▶ _Given request_:
Update the records below by replacing "envelope illustration" with "envelope graphic" and leaving everything else unchanged.

───

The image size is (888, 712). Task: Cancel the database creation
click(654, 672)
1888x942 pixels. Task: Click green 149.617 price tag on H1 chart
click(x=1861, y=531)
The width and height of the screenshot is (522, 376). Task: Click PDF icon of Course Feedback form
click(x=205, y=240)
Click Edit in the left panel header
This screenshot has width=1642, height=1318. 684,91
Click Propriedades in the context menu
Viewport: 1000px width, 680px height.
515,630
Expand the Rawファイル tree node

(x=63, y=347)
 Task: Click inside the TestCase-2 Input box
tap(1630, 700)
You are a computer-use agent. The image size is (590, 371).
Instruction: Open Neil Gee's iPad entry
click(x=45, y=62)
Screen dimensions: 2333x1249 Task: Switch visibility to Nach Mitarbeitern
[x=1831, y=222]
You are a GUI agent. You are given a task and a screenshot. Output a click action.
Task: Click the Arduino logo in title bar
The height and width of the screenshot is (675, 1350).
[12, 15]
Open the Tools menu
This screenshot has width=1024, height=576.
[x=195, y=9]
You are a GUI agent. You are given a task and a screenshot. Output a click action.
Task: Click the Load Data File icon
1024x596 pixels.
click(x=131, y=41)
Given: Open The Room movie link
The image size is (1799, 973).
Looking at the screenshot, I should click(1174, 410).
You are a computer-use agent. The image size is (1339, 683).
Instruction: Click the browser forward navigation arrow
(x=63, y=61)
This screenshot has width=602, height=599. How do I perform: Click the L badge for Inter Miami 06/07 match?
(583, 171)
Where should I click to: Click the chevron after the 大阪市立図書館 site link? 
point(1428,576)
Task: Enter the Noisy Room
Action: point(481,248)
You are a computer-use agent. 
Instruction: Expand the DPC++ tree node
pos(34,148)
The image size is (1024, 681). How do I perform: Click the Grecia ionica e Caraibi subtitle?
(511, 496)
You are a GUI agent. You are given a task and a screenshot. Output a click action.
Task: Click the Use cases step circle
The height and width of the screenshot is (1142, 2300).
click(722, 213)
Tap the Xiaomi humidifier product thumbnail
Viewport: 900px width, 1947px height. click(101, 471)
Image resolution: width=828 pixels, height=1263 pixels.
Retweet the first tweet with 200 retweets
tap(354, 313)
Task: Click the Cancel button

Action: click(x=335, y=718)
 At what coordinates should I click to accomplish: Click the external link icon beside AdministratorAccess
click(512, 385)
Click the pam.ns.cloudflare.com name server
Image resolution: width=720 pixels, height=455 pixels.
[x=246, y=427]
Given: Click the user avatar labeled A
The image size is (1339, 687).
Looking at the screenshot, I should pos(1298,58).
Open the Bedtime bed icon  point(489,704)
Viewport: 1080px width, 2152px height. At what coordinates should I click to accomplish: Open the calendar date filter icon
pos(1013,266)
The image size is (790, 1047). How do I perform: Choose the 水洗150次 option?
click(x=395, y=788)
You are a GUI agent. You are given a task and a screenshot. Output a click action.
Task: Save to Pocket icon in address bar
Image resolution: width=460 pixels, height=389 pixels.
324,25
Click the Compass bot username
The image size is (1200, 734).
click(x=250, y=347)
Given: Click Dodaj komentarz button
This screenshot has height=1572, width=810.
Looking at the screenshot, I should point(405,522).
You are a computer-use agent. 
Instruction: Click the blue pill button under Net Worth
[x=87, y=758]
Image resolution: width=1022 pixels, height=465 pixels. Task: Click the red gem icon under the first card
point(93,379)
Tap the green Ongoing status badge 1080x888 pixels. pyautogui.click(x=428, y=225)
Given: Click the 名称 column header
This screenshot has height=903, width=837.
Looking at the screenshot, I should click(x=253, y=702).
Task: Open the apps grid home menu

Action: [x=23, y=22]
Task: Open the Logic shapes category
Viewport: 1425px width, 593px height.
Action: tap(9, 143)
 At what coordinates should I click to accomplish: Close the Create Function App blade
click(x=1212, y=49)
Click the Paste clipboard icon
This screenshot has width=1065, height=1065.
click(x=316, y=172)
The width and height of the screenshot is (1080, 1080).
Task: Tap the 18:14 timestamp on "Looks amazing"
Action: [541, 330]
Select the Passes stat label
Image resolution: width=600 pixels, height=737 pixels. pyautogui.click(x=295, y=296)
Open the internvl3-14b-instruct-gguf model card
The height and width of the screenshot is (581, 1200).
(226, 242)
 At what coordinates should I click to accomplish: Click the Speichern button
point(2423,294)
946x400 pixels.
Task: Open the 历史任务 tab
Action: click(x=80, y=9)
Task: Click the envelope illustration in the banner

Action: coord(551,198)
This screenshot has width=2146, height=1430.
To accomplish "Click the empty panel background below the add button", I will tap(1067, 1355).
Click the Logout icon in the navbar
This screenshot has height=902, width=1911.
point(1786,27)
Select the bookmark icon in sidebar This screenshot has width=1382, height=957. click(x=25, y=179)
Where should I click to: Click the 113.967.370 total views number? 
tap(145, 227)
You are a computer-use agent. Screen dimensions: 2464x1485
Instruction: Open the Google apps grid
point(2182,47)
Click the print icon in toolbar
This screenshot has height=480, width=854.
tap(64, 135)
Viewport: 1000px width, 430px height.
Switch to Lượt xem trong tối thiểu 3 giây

───

▶ _Answer in full_:
The image size is (888, 712). Task: Cancel the database creation
click(654, 672)
1888x942 pixels. Task: Click green 149.617 price tag on H1 chart
click(x=1861, y=531)
The width and height of the screenshot is (522, 376). Task: Click PDF icon of Course Feedback form
click(x=205, y=240)
Click Edit in the left panel header
This screenshot has width=1642, height=1318. 684,91
Click Propriedades in the context menu
Viewport: 1000px width, 680px height.
515,630
Expand the Rawファイル tree node

(x=63, y=347)
 Task: Click inside the TestCase-2 Input box
tap(1630, 700)
You are a computer-use agent. The image size is (590, 371).
Instruction: Open Neil Gee's iPad entry
click(x=45, y=62)
Screen dimensions: 2333x1249 Task: Switch visibility to Nach Mitarbeitern
[x=1831, y=222]
You are a GUI agent. You are given a task and a screenshot. Output a click action.
Task: Click the Arduino logo in title bar
The height and width of the screenshot is (675, 1350).
[12, 15]
Open the Tools menu
This screenshot has width=1024, height=576.
[x=195, y=9]
You are a GUI agent. You are given a task and a screenshot. Output a click action.
Task: Click the Load Data File icon
1024x596 pixels.
click(x=131, y=41)
Given: Open The Room movie link
The image size is (1799, 973).
Looking at the screenshot, I should click(1174, 410).
You are a computer-use agent. The image size is (1339, 683).
Instruction: Click the browser forward navigation arrow
(x=63, y=61)
This screenshot has width=602, height=599. How do I perform: Click the L badge for Inter Miami 06/07 match?
(583, 171)
Where should I click to: Click the chevron after the 大阪市立図書館 site link? 
point(1428,576)
Task: Enter the Noisy Room
Action: point(481,248)
You are a computer-use agent. 
Instruction: Expand the DPC++ tree node
pos(34,148)
The image size is (1024, 681). How do I perform: Click the Grecia ionica e Caraibi subtitle?
(511, 496)
You are a GUI agent. You are given a task and a screenshot. Output a click action.
Task: Click the Use cases step circle
The height and width of the screenshot is (1142, 2300).
click(722, 213)
Tap the Xiaomi humidifier product thumbnail
Viewport: 900px width, 1947px height. click(101, 471)
Image resolution: width=828 pixels, height=1263 pixels.
Retweet the first tweet with 200 retweets
tap(354, 313)
Task: Click the Cancel button

Action: click(x=335, y=718)
 At what coordinates should I click to accomplish: Click the external link icon beside AdministratorAccess
click(512, 385)
Click the pam.ns.cloudflare.com name server
Image resolution: width=720 pixels, height=455 pixels.
[x=246, y=427]
Given: Click the user avatar labeled A
The image size is (1339, 687).
Looking at the screenshot, I should pos(1298,58).
Open the Bedtime bed icon  point(489,704)
Viewport: 1080px width, 2152px height. At what coordinates should I click to accomplish: Open the calendar date filter icon
pos(1013,266)
The image size is (790, 1047). How do I perform: Choose the 水洗150次 option?
click(x=395, y=788)
You are a GUI agent. You are given a task and a screenshot. Output a click action.
Task: Save to Pocket icon in address bar
Image resolution: width=460 pixels, height=389 pixels.
324,25
Click the Compass bot username
The image size is (1200, 734).
click(x=250, y=347)
Given: Click Dodaj komentarz button
This screenshot has height=1572, width=810.
Looking at the screenshot, I should point(405,522).
You are a computer-use agent. 
Instruction: Click the blue pill button under Net Worth
[x=87, y=758]
Image resolution: width=1022 pixels, height=465 pixels. Task: Click the red gem icon under the first card
point(93,379)
Tap the green Ongoing status badge 1080x888 pixels. pyautogui.click(x=428, y=225)
Given: Click the 名称 column header
This screenshot has height=903, width=837.
Looking at the screenshot, I should click(x=253, y=702).
Task: Open the apps grid home menu

Action: [x=23, y=22]
Task: Open the Logic shapes category
Viewport: 1425px width, 593px height.
Action: tap(9, 143)
 At what coordinates should I click to accomplish: Close the Create Function App blade
click(x=1212, y=49)
Click the Paste clipboard icon
This screenshot has width=1065, height=1065.
click(x=316, y=172)
The width and height of the screenshot is (1080, 1080).
Task: Tap the 18:14 timestamp on "Looks amazing"
Action: [541, 330]
Select the Passes stat label
Image resolution: width=600 pixels, height=737 pixels. pyautogui.click(x=295, y=296)
Open the internvl3-14b-instruct-gguf model card
The height and width of the screenshot is (581, 1200).
(226, 242)
 At what coordinates should I click to accomplish: Click the Speichern button
point(2423,294)
946x400 pixels.
Task: Open the 历史任务 tab
Action: click(x=80, y=9)
Task: Click the envelope graphic in the banner

Action: coord(551,198)
This screenshot has width=2146, height=1430.
To accomplish "Click the empty panel background below the add button", I will tap(1067, 1355).
Click the Logout icon in the navbar
This screenshot has height=902, width=1911.
point(1786,27)
Select the bookmark icon in sidebar This screenshot has width=1382, height=957. click(x=25, y=179)
Where should I click to: Click the 113.967.370 total views number? 
tap(145, 227)
You are a computer-use agent. Screen dimensions: 2464x1485
Instruction: Open the Google apps grid
point(2182,47)
Click the print icon in toolbar
This screenshot has height=480, width=854.
tap(64, 135)
Viewport: 1000px width, 430px height.
Switch to Lượt xem trong tối thiểu 3 giây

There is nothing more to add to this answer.